## Activity
Go through the material and copy each line in which the word "Task" shows up.

Material to process Block Start

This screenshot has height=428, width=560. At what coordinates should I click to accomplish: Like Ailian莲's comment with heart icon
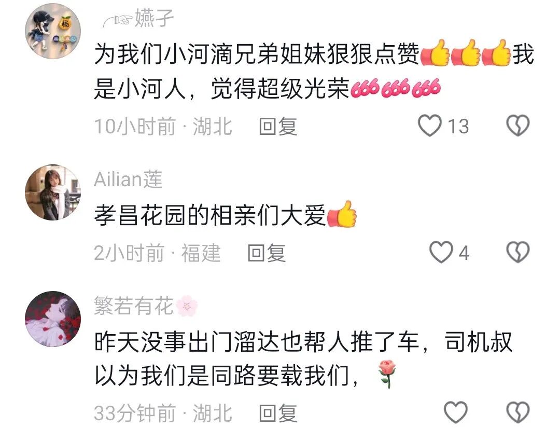441,253
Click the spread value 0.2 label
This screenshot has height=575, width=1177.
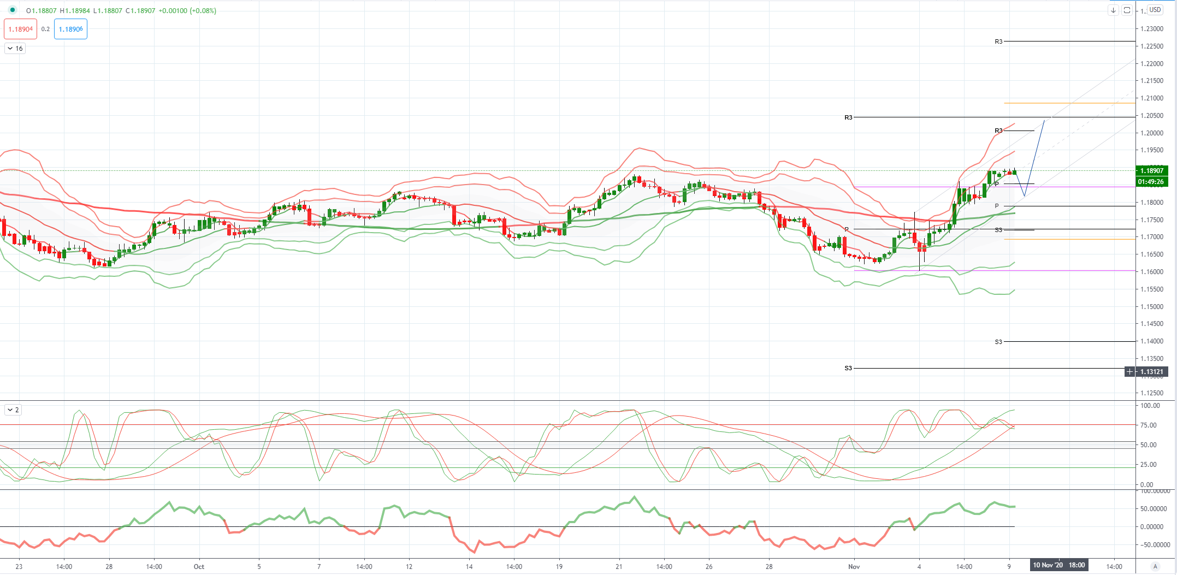pos(45,29)
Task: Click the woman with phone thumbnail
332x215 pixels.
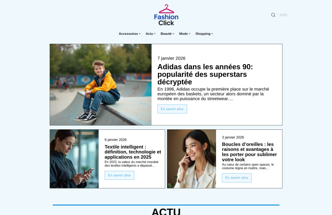Action: click(x=74, y=159)
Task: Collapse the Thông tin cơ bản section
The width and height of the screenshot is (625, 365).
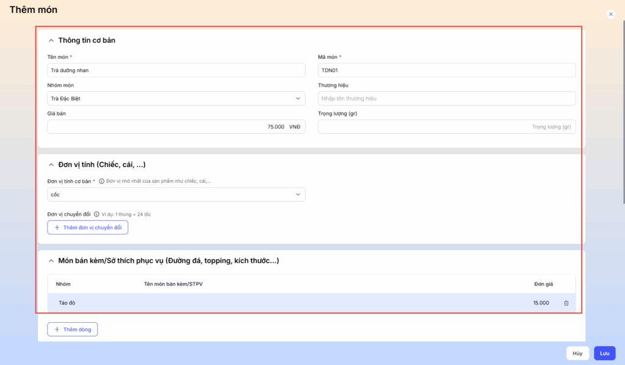Action: (x=51, y=40)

Material to process Block End

## Exercise solution
Task: Click the woman with phone thumbnail
Task: Collapse the Thông tin cơ bản section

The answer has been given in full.